We have urgent requirement.We need to split the big xml having multiple orders into multiple xmls
having each order in each xml.
For Example
In input XMl will be in following format with multiple line orders..

<OrderDetail BillToKey="20100805337" Createuserid="CreateGuestOrder" >
<Order Number="1">
<OrderLine CarrierServiceCode="G2" FulfillmentType="ShipToHome"/>
<Item ItemDesc="iPearl 8GB MP3 " ItemID="11239924" ItemWeight="0.00" />
<LinePriceInfo ActualPricingQty="1.00" BundleTotal="0.00" DiscountPercentage="0.00" LineTotal="80.79" />
</Order>
<Order Number="2">
<OrderLine CarrierServiceCode="H2" FulfillmentType="ShipToHome" />
<Item ItemDesc="TV" ItemID="112345424" ItemWeight="67.00" />
<LinePriceInfo ActualPricingQty="1.00" BundleTotal="0.00" DiscountPercentage="0.00" LineTotal="80.79" />
</Order>
<Order Number="3">
<OrderLine CarrierServiceCode="M2" FulfillmentType="ShipToHome" />
<Item ItemDesc="TV" ItemID="4545345" ItemWeight="67.00" />
<LinePriceInfo ActualPricingQty="6.00" BundleTotal="0.00" DiscountPercentage="0.00" LineTotal="80.79" />
</Order>
</OrderDetail>

Output should:
Here we want to split this xml into 3 xmls.
Ist xml should contain Order Number=1 and 2nd xml will have Order Number=2 and so on...
Thanks & Regards
Prakash

1 Like

Try this,

awk '/Order Number=\"/ {a=$0;i=0;while(i<4){getline;a=a"\n"$0;++i};print a > ++j".xml"}' input.xml
1 Like

HI Pravin..
thanks for quick reply...
i executed your command...where im getting 3 xmls...
but ...</Order> tag is not coming in 2nd and 3rd xml ,but coming in 1st xml.
could you plz llook into once again.......

1 Like

Its working fine at my end.

try this,

awk '/Order Number=\"/ {a=$0;i=0;while(i<4){getline;a=a"\n"$0;i++};print a > ++j".xml"}' input.xml
1 Like

thanks a lot pravin..its working.....

---------- Post updated at 07:24 AM ---------- Previous update was at 06:38 AM ----------

Hi Pravin
we are not able to generate our real time Order xml with ur command..
Below dot shows n no of lines....
and we need to capture data between <Order Number="1"> tag to </Order> tag for different orders
and also we need to add other tags like than <Order> to each xml
for example:
here PaymentMethods and LineCharge tag data will be needed to add in each xml.
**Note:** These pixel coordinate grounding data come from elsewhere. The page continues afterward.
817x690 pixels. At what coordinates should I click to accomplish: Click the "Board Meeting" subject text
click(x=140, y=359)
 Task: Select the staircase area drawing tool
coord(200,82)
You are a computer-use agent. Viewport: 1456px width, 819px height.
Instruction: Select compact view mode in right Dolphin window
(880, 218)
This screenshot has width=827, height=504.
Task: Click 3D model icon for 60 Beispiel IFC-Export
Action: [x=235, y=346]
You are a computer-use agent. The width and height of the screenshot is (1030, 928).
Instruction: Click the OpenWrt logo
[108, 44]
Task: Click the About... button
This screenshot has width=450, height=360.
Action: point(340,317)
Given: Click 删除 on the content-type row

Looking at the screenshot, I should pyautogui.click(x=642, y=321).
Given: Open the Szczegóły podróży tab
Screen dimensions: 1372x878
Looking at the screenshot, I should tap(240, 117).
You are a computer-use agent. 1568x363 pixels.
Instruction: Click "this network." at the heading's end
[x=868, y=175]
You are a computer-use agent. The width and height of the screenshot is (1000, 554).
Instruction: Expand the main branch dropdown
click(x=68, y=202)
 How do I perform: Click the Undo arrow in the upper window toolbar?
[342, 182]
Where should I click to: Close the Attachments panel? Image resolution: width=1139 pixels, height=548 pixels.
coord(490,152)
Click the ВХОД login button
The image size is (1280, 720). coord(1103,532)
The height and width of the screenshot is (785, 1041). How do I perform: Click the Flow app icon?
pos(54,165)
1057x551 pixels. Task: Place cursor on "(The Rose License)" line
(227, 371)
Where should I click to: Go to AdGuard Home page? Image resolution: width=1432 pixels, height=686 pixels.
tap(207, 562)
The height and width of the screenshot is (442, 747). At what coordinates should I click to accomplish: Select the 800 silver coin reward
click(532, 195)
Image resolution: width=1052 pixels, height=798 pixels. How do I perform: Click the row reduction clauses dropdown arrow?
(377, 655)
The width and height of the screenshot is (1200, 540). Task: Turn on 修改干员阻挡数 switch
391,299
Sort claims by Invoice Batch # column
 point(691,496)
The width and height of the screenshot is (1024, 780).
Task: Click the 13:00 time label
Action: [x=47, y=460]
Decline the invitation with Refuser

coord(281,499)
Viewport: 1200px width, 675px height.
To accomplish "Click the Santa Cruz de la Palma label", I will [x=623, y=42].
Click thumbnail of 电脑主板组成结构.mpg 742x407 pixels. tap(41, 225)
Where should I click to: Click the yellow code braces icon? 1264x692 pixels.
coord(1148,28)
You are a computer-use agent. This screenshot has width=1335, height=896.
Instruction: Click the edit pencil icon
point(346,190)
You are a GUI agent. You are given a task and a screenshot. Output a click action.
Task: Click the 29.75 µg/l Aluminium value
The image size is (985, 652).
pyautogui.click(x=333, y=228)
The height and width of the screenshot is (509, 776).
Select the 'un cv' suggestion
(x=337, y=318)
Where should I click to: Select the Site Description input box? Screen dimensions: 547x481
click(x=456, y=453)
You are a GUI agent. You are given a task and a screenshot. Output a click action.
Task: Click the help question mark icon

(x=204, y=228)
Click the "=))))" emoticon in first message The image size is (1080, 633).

<OrderDetail BillToKey="20100805337" Createuserid="CreateGuestOrder" >
<Order Number="1">
<OrderLine CarrierServiceCode="G2" FulfillmentType="ShipToHome"/>
<Item ItemDesc="iPearl 8GB MP3 " ItemID="11239924" ItemWeight="0.00" />
.....
.
....
....
..

</Order>
<Order Number="2">
<OrderLine CarrierServiceCode="H2" FulfillmentType="ShipToHome" />
....
....
...
</Order>
<Order Number="3">
<OrderLine CarrierServiceCode="M2" FulfillmentType="ShipToHome" />
<Item ItemDesc="TV" ItemID="4545345" ItemWeight="67.00" />
<LinePriceInfo ActualPricingQty="6.00" BundleTotal="0.00" DiscountPercentage="0.00" LineTotal="80.79" />
....
......
.........
............
</Order>

<PaymentMethods>
<PaymentMethod HoldType="ADDRESS_VAL_HOLD" Status="1100" StatusDescription="Created" />
...
.....
</PaymentMethods>
<LineCharge ChargeAmount="0.00" ChargeCategory="SHIPPING" ChargeName="ShippingCharge" />
</OrderDetail>
1 Like

Try this Perl script-- parse.pl,

#!/usr/bin/perl

use strict;
my $ord_flg;
my $paymnt_flag;
my $str;

open (FH,"<","/path/to/ur/inputxmlfile") || die "can not open file\n";

while (<FH>) {
if (/\<PaymentMethods\>/) {
       $str=$_;
       $paymnt_flag=1;
       next;
       }
if (/\<\/PaymentMethods\>/) { $str=$str.$_; $paymnt_flag = 0;}
if ($paymnt_flag == 1 && $_ !~ /\<\/PaymentMethods\>/) {
$str=$str.$_;
}
if (/<LineCharge/) { $str=$str.$_;}
}

close(FH);

open (FH,"<","/path/to/ur/inputxmlfile") || die "can not open file\n";
my $i=1;
my $filename;

while (<FH>) {
if (/\<Order Number=\"/) {
        $filename=$i."\.xml";
        open (FW,">","/path/output/$filename") || die "Can not create file for write\n";
        print FW $_;
        $ord_flg=1;
        $i++;
        next;
       }
if (/\<\/Order\>/) { print FW "$_$str"; $ord_flg = 0;close(FW);}
if ($ord_flg == 1 && $_ !~ /\<\/Order\>/) {
print FW $_;
}
}
close(FH);

Invocation

perl parse.pl
2 Likes
awk 'NR==1{x=$0;next}/<\/Order>/{print y RS $0 RS "</OrderDetail>">f}/Order Number/{f="file"++n".xml";y=x}{y=y RS $0}' file.xml
1 Like

Here is an XSLT 2.0 stylesheet which does what you want using the result-document element.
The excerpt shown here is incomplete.